**Description of the task:**
Reproduce all records word for word.

Saved data entries:
···

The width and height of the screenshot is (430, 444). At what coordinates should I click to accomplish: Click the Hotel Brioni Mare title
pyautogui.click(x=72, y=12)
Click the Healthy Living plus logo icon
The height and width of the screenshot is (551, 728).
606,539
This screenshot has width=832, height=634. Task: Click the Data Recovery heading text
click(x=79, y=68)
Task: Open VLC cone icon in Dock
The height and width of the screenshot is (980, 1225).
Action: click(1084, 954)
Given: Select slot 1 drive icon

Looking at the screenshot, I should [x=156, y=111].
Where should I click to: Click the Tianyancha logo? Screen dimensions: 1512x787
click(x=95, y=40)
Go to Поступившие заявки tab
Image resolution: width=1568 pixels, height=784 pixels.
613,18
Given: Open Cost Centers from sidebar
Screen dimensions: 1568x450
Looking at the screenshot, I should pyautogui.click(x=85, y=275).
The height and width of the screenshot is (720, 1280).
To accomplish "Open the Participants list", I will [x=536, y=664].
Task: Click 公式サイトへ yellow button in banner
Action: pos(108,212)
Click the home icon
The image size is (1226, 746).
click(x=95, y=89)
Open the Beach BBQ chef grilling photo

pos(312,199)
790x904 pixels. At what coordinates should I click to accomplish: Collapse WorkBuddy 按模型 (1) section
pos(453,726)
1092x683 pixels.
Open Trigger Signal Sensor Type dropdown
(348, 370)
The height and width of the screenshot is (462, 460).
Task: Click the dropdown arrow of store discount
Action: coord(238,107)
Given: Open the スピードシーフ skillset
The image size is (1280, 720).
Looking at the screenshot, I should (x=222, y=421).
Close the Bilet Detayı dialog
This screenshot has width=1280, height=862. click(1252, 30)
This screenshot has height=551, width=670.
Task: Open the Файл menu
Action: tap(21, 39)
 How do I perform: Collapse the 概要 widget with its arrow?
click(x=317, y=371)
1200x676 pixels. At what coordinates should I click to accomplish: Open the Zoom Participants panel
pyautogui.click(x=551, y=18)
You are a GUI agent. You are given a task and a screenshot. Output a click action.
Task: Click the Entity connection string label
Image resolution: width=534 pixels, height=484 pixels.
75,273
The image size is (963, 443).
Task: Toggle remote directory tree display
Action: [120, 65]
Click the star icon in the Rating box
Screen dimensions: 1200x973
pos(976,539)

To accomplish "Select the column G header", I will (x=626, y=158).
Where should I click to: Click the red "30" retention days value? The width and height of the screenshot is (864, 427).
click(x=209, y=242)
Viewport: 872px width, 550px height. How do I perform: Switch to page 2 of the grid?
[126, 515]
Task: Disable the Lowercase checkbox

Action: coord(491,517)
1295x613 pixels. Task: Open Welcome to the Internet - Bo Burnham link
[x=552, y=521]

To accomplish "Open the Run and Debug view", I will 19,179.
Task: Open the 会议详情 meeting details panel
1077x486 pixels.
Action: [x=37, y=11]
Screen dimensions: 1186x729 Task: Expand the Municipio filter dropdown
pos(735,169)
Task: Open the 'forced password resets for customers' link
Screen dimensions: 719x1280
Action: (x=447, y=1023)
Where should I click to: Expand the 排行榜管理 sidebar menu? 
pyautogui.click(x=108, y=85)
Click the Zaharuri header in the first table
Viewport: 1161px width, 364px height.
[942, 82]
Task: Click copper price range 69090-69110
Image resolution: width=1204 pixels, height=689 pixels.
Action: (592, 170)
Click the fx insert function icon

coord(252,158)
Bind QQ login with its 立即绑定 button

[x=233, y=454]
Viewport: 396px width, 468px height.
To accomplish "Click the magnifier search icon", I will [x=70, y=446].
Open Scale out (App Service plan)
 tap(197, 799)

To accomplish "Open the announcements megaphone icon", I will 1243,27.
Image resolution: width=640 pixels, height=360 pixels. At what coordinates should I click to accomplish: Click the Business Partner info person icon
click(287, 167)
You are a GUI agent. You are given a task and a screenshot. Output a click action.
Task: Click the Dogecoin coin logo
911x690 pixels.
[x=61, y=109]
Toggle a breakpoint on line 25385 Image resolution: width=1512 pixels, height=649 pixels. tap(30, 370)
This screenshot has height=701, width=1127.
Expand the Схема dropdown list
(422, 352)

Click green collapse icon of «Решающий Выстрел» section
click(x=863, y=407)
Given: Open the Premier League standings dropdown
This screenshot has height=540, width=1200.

···

**Written response:**
The width and height of the screenshot is (430, 444). At what coordinates should I click to accomplish: Click the Hotel Brioni Mare title
pyautogui.click(x=72, y=12)
Click the Healthy Living plus logo icon
The height and width of the screenshot is (551, 728).
606,539
This screenshot has width=832, height=634. Task: Click the Data Recovery heading text
click(x=79, y=68)
Task: Open VLC cone icon in Dock
The height and width of the screenshot is (980, 1225).
Action: click(1084, 954)
Given: Select slot 1 drive icon

Looking at the screenshot, I should [x=156, y=111].
Where should I click to: Click the Tianyancha logo? Screen dimensions: 1512x787
click(x=95, y=40)
Go to Поступившие заявки tab
Image resolution: width=1568 pixels, height=784 pixels.
613,18
Given: Open Cost Centers from sidebar
Screen dimensions: 1568x450
Looking at the screenshot, I should pyautogui.click(x=85, y=275).
The height and width of the screenshot is (720, 1280).
To accomplish "Open the Participants list", I will [x=536, y=664].
Task: Click 公式サイトへ yellow button in banner
Action: pos(108,212)
Click the home icon
The image size is (1226, 746).
click(x=95, y=89)
Open the Beach BBQ chef grilling photo

pos(312,199)
790x904 pixels. At what coordinates should I click to accomplish: Collapse WorkBuddy 按模型 (1) section
pos(453,726)
1092x683 pixels.
Open Trigger Signal Sensor Type dropdown
(348, 370)
The height and width of the screenshot is (462, 460).
Task: Click the dropdown arrow of store discount
Action: coord(238,107)
Given: Open the スピードシーフ skillset
The image size is (1280, 720).
Looking at the screenshot, I should (x=222, y=421).
Close the Bilet Detayı dialog
This screenshot has width=1280, height=862. click(1252, 30)
This screenshot has height=551, width=670.
Task: Open the Файл menu
Action: tap(21, 39)
 How do I perform: Collapse the 概要 widget with its arrow?
click(x=317, y=371)
1200x676 pixels. At what coordinates should I click to accomplish: Open the Zoom Participants panel
pyautogui.click(x=551, y=18)
You are a GUI agent. You are given a task and a screenshot. Output a click action.
Task: Click the Entity connection string label
Image resolution: width=534 pixels, height=484 pixels.
75,273
The image size is (963, 443).
Task: Toggle remote directory tree display
Action: [120, 65]
Click the star icon in the Rating box
Screen dimensions: 1200x973
pos(976,539)

To accomplish "Select the column G header", I will (x=626, y=158).
Where should I click to: Click the red "30" retention days value? The width and height of the screenshot is (864, 427).
click(x=209, y=242)
Viewport: 872px width, 550px height. How do I perform: Switch to page 2 of the grid?
[126, 515]
Task: Disable the Lowercase checkbox

Action: coord(491,517)
1295x613 pixels. Task: Open Welcome to the Internet - Bo Burnham link
[x=552, y=521]

To accomplish "Open the Run and Debug view", I will 19,179.
Task: Open the 会议详情 meeting details panel
1077x486 pixels.
Action: [x=37, y=11]
Screen dimensions: 1186x729 Task: Expand the Municipio filter dropdown
pos(735,169)
Task: Open the 'forced password resets for customers' link
Screen dimensions: 719x1280
Action: (x=447, y=1023)
Where should I click to: Expand the 排行榜管理 sidebar menu? 
pyautogui.click(x=108, y=85)
Click the Zaharuri header in the first table
Viewport: 1161px width, 364px height.
[942, 82]
Task: Click copper price range 69090-69110
Image resolution: width=1204 pixels, height=689 pixels.
Action: (592, 170)
Click the fx insert function icon

coord(252,158)
Bind QQ login with its 立即绑定 button

[x=233, y=454]
Viewport: 396px width, 468px height.
To accomplish "Click the magnifier search icon", I will [x=70, y=446].
Open Scale out (App Service plan)
 tap(197, 799)

To accomplish "Open the announcements megaphone icon", I will 1243,27.
Image resolution: width=640 pixels, height=360 pixels. At what coordinates should I click to accomplish: Click the Business Partner info person icon
click(287, 167)
You are a GUI agent. You are given a task and a screenshot. Output a click action.
Task: Click the Dogecoin coin logo
911x690 pixels.
[x=61, y=109]
Toggle a breakpoint on line 25385 Image resolution: width=1512 pixels, height=649 pixels. tap(30, 370)
This screenshot has height=701, width=1127.
Expand the Схема dropdown list
(422, 352)

Click green collapse icon of «Решающий Выстрел» section
click(x=863, y=407)
Given: Open the Premier League standings dropdown
This screenshot has height=540, width=1200.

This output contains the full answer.